Verfahren nach den Ansprüchen 1 bis 22, bei dem man außerdem das vernetzte Kollagen entwässert.
Verfahren nach Anspruch 23, bei dem man außerdem das vernetzte Kollagen einer Kritischen-Punkt-Trocknung, Trocknung oder Gefriertrocknung unterzieht.
Verfahren nach den Ansprüchen 1 bis 24, bei dem man außerdem das Kollagen vor dem Inkubationsschritt trocknet oder gefriertrocknet.
Vernetzte Kollagenzubereitung, hergestellt nach dem Verfahren nach den Ansprüchen 1 bis 25.
Verfahren nach den Ansprüchen 1 bis 25, bei dem man außerdem zumindest einen Teil der nicht umgesetzten Menge des wenigstens einen reduzierenden Zuckers entfernt und zumindest einen Teil des wenigstens einen hydrophilen Lösungsmittels entfernt.

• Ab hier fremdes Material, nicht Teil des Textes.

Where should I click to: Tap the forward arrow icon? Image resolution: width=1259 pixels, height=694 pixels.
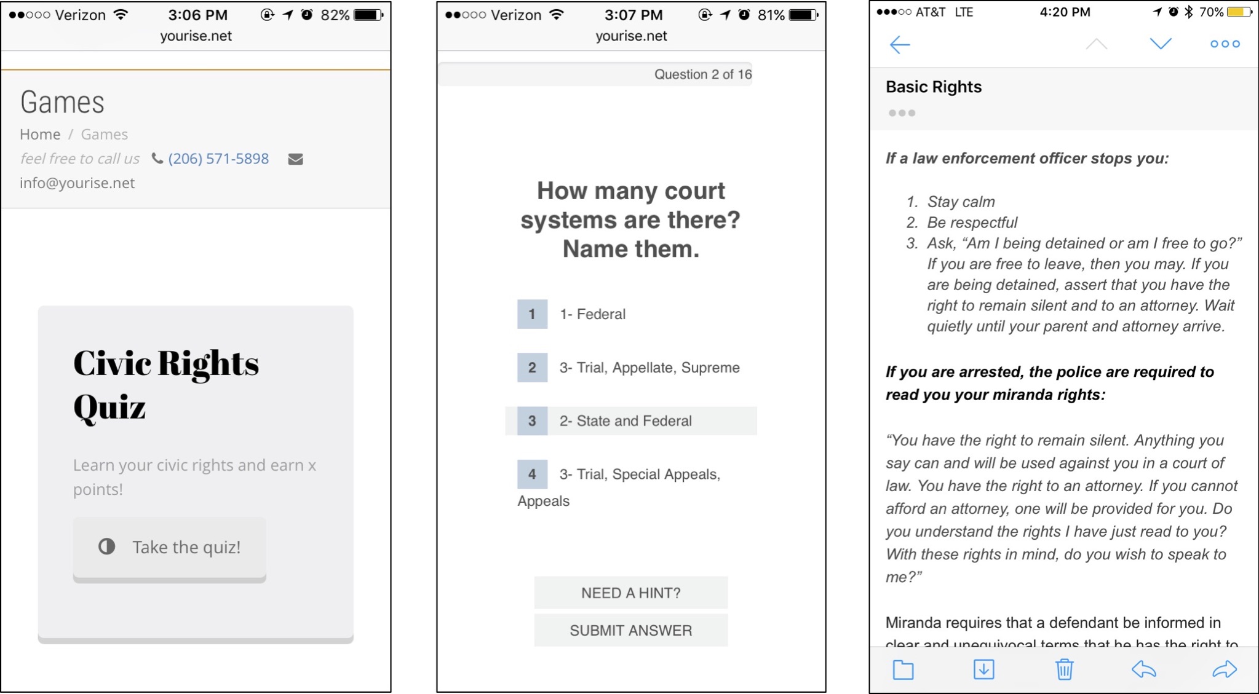(1224, 669)
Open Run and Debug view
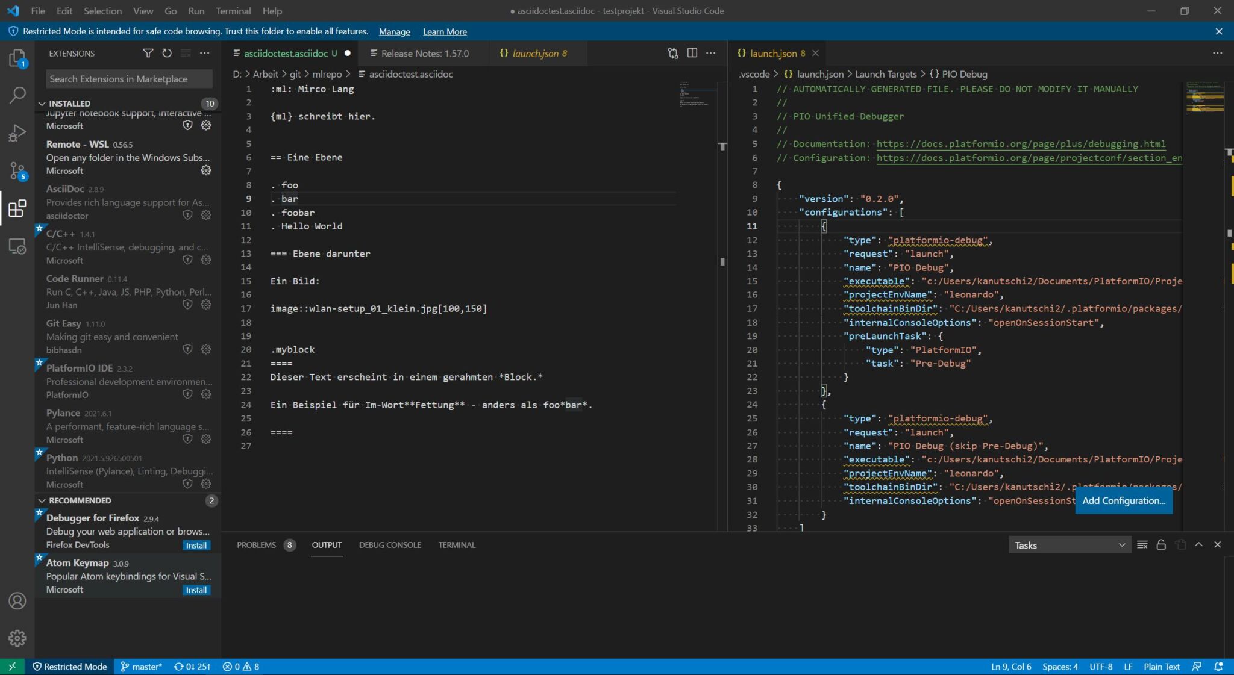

Vernetzte fibrilläre Kollagenmatrix, erhalten durch ein Verfahren, bei dem man: eine Matrix bereitstellt, die rekonstituiertes fibrilläres Kollagen umfasst; und die Matrix in einer Lösung inkubiert, die Wasser, wenigstens ein polares Lösungsmittel und wenigstens einen reduzierenden Zucker umfasst, um das fibrilläre Kollagen unter Bildung einer Matrix aus vernetztem fibrillärem Kollagen zu vernetzen.
Matrix nach Anspruch 28 in Form einer implantierbaren Vorrichtung.

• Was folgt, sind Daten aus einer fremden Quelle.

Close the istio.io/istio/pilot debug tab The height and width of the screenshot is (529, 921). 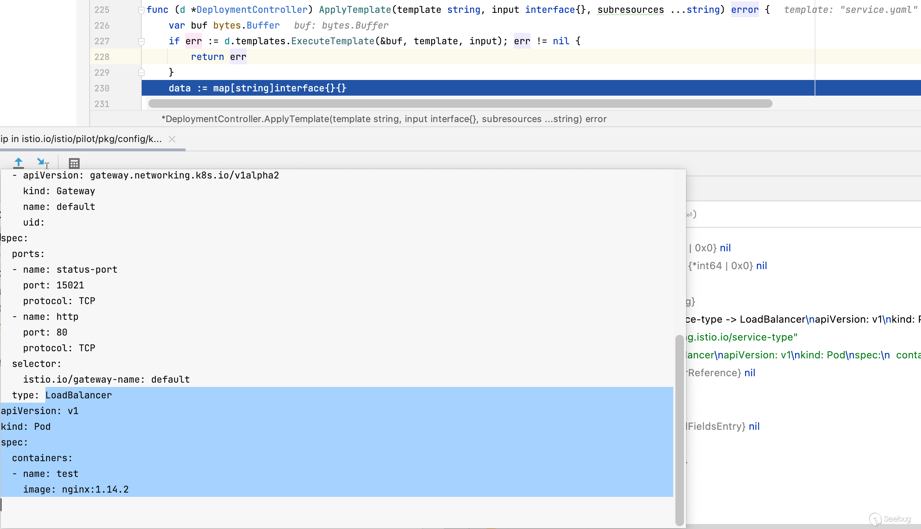click(172, 139)
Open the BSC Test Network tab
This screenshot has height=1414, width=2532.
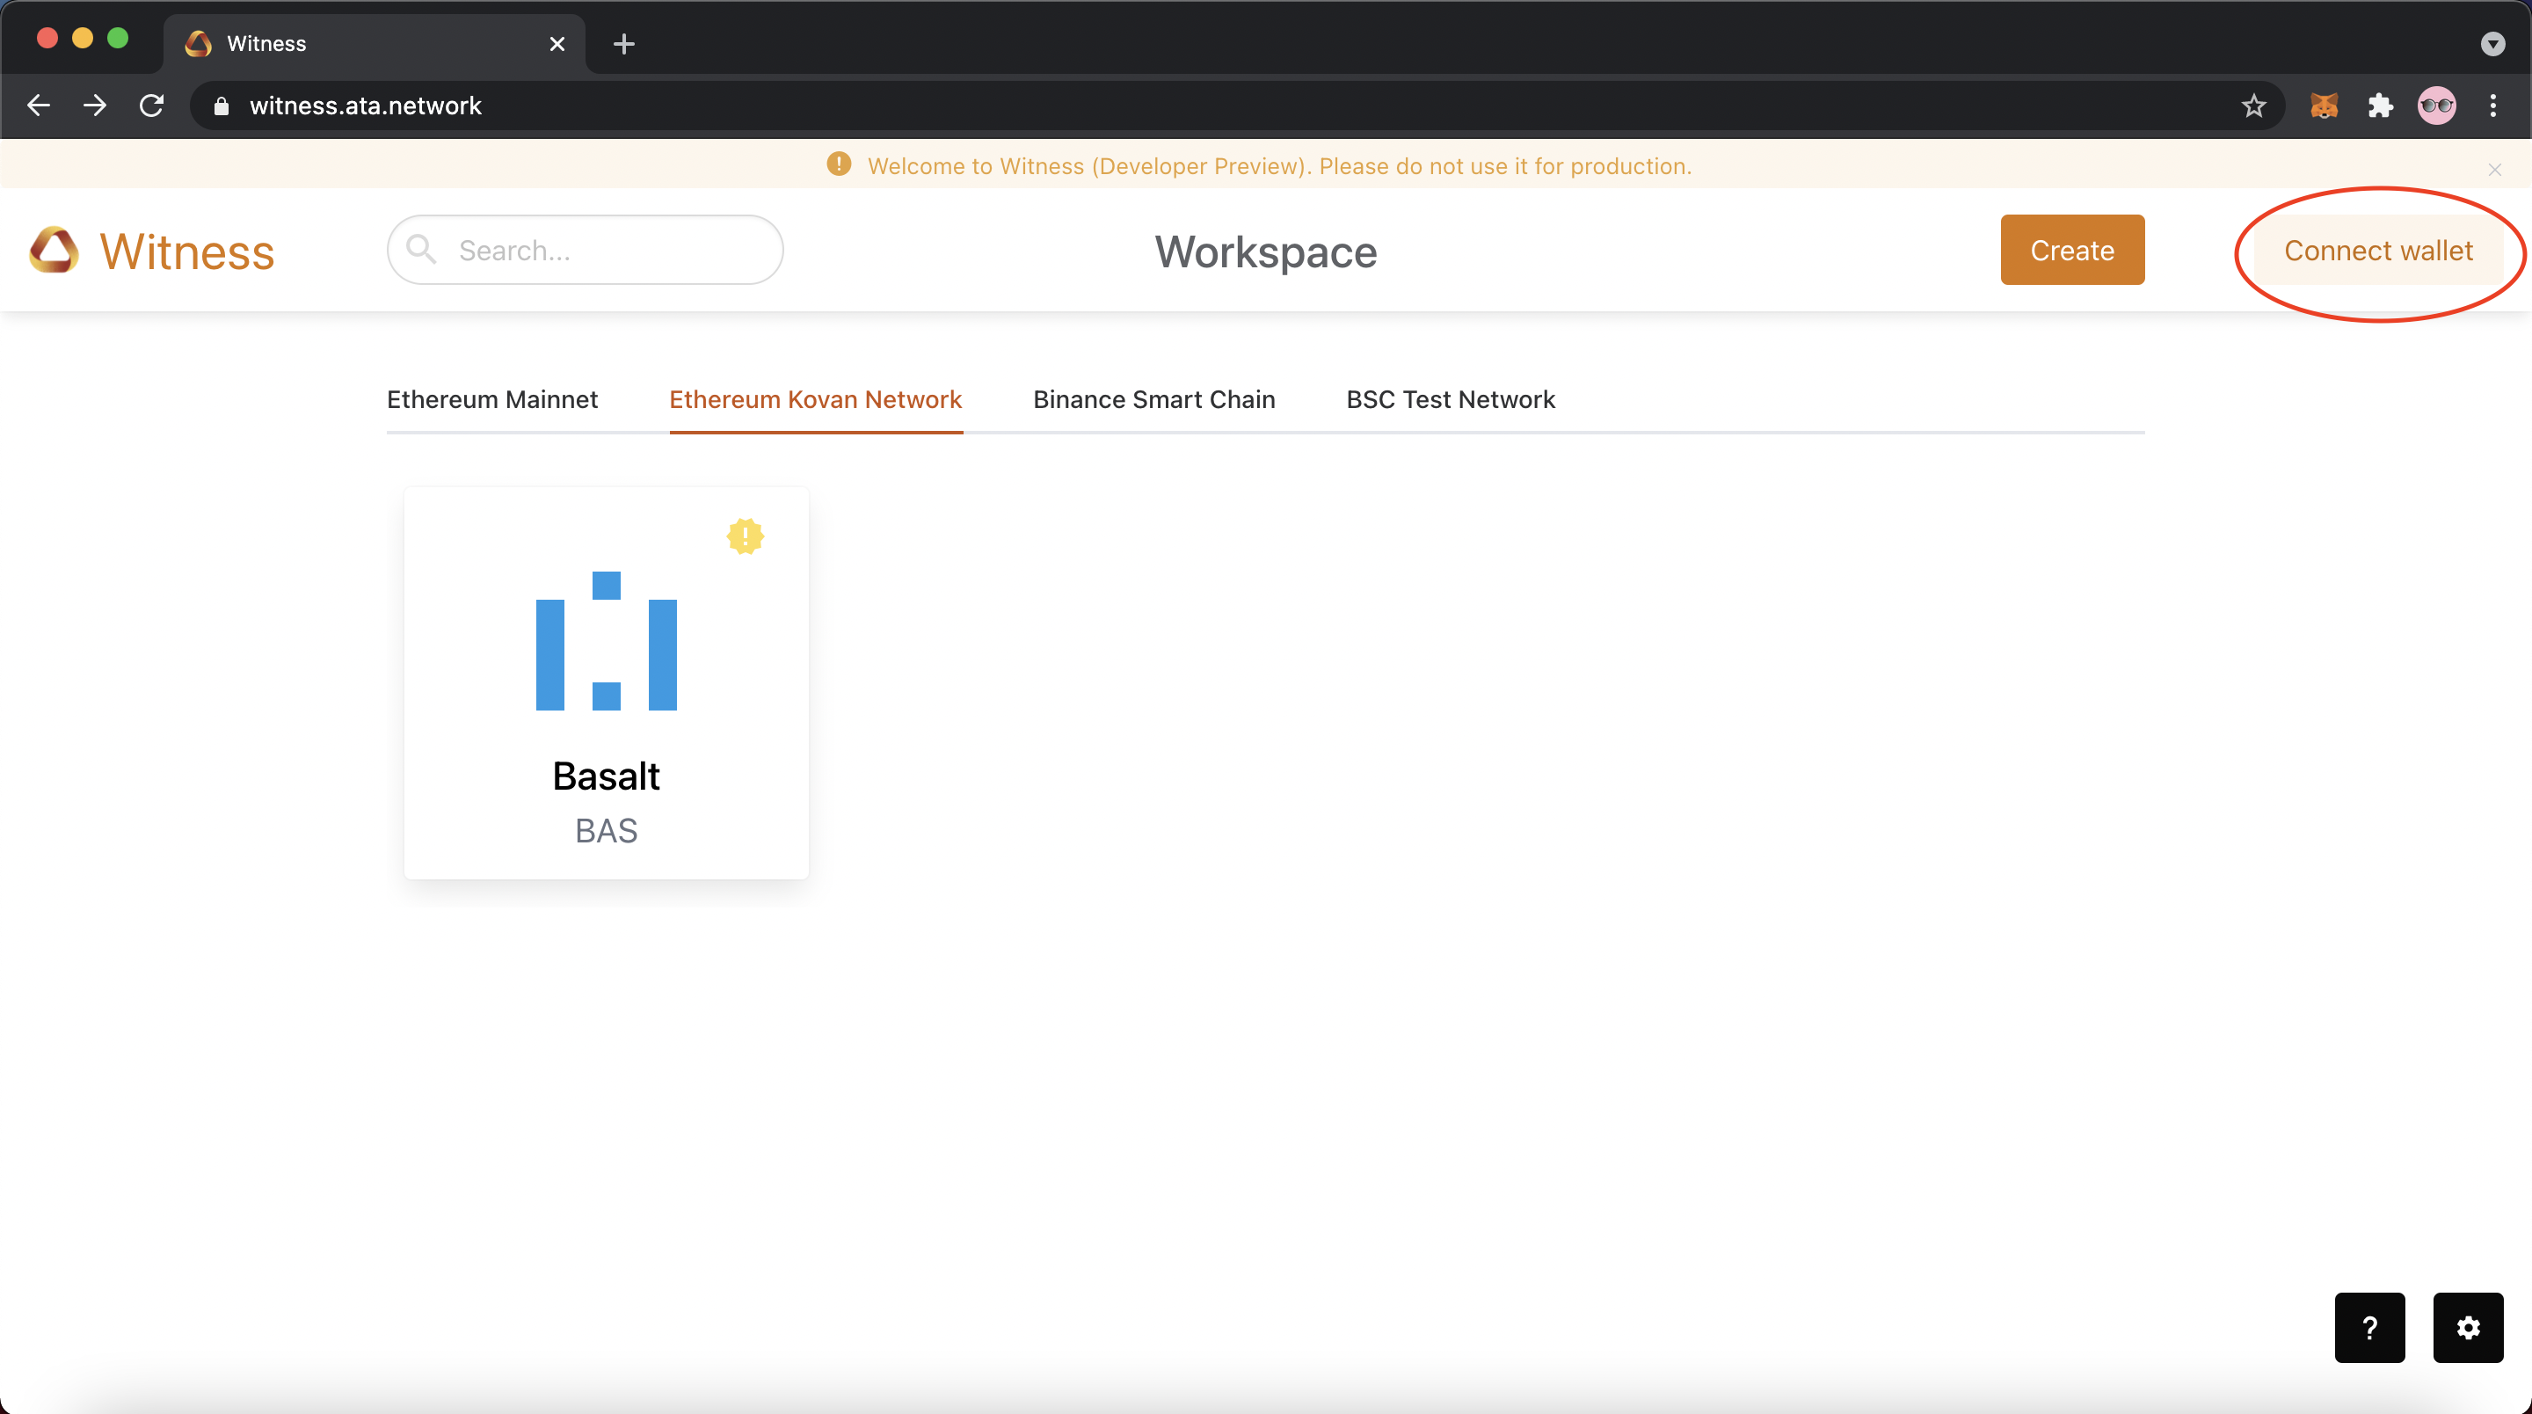point(1450,399)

Matrix nach Anspruch 29, wobei es sich bei der implantierbaren Vorrichtung um eine Kollagen-basierte Membranbarriere für die gesteuerte Geweberegeneration handelt.
Matrix nach den Ansprüchen 28 bis 30, wobei man bei dem Verfahren außerdem die vernetzte Kollagenmatrix nach dem Inkubationsschritt wäscht, um zumindest einen Teil des wenigstens einen polaren Lösungsmittels und des nicht umgesetzten Überschusses des wenigstens einen reduzierenden Zuckers zu entfernen.

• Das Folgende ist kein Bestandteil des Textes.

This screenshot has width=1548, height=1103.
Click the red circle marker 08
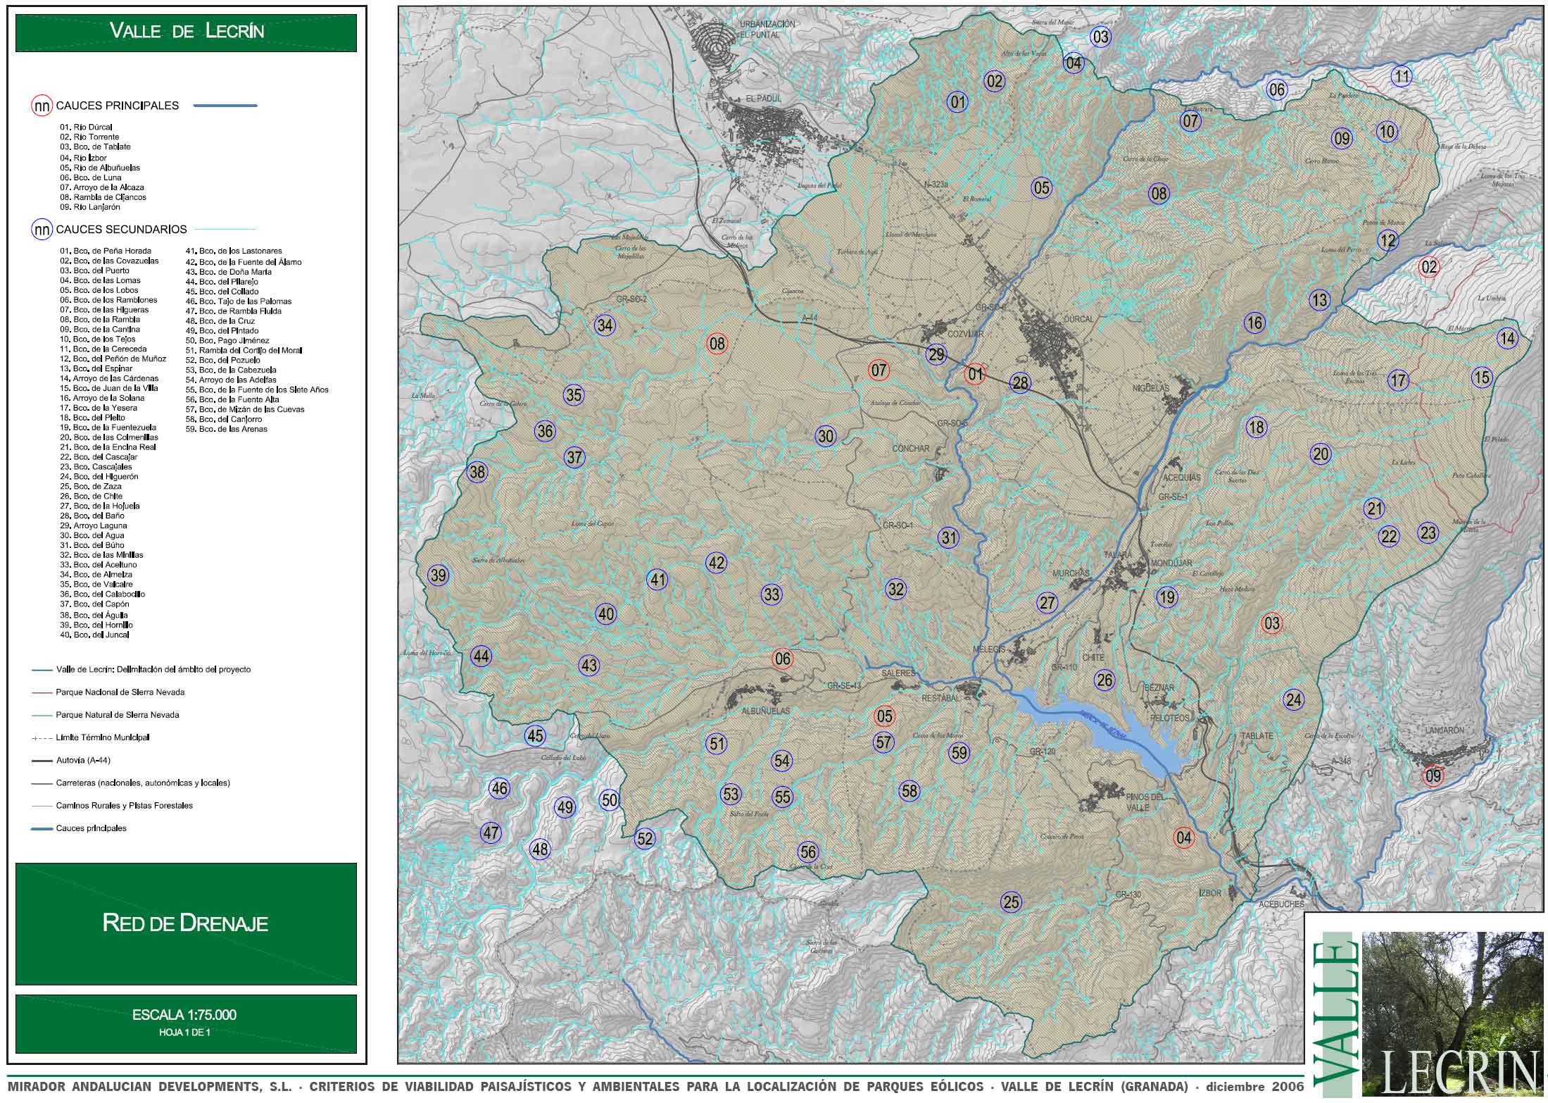click(717, 344)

Matrix nach den Ansprüchen 28 bis 31, wobei man bei dem Verfahren außerdem die Matrix aus vernetztem fibrillärem Kollagen entwässert.
Matrix nach den Ansprüchen 28 bis 32, wobei man bei dem Verfahren außerdem die Matrix aus vernetztem fibrillärem Kollagen einer Kritischen-Punkt-Trocknung, Trocknung oder Gefriertrocknung unterzieht.
Matrix nach den Ansprüchen 28 bis 33, wobei das fibrilläre Kollagen fibrilläres Kollagen umfasst, das aus monomolekularem Atelopeptid-Kollagen rekonstituiert ist.
Matrix nach Anspruch 34, wobei das fibrilläre Kollagen durch Rekonstitution von monomolekularem Atelopeptid-Kollagen hergestellt ist, das durch proteolytischen Verdau von nativem Kollagen erhalten ist.